-------- GIVEN RECORDS --------
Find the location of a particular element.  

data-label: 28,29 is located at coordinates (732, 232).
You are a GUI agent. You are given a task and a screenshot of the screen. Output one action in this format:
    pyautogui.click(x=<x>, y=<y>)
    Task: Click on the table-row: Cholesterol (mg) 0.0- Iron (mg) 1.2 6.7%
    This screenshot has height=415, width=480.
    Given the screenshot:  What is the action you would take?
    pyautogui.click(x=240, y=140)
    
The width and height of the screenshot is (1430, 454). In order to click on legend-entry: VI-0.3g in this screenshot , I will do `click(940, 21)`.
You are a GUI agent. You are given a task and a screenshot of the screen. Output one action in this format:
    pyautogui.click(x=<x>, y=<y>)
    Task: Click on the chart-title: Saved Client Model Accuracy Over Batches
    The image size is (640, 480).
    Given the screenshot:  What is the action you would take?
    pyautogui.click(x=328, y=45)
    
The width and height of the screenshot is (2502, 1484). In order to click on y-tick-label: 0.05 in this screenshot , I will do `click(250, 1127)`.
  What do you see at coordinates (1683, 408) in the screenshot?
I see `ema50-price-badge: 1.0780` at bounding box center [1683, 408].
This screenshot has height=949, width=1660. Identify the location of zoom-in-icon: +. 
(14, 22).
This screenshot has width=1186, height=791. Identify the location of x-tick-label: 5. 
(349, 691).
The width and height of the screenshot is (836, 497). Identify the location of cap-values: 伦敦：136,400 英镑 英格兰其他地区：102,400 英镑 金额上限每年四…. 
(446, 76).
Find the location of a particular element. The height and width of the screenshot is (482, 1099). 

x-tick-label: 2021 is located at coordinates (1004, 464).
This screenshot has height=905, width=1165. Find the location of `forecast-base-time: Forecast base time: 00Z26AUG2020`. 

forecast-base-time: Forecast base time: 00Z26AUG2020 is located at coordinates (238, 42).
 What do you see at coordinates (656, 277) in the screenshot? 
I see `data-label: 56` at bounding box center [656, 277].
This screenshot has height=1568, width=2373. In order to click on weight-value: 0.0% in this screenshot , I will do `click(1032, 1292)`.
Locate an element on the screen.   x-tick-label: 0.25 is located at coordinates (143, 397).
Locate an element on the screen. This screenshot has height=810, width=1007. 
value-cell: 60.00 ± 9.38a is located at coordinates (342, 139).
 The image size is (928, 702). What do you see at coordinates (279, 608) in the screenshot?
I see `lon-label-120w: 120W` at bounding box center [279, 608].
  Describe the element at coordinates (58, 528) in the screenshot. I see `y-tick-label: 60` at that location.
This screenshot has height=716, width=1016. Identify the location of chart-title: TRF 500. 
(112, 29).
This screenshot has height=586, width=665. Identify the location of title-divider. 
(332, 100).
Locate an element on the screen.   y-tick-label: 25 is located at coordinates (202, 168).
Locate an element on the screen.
--------
## THE TASK:
Copy the entries above word for word, from their first line through the line containing "pyautogui.click(x=240, y=140)", and include that final line.

## RESULT FOR THIS EXERCISE:
Find the location of a particular element.  

data-label: 28,29 is located at coordinates (732, 232).
You are a GUI agent. You are given a task and a screenshot of the screen. Output one action in this format:
    pyautogui.click(x=<x>, y=<y>)
    Task: Click on the table-row: Cholesterol (mg) 0.0- Iron (mg) 1.2 6.7%
    This screenshot has height=415, width=480.
    Given the screenshot:  What is the action you would take?
    pyautogui.click(x=240, y=140)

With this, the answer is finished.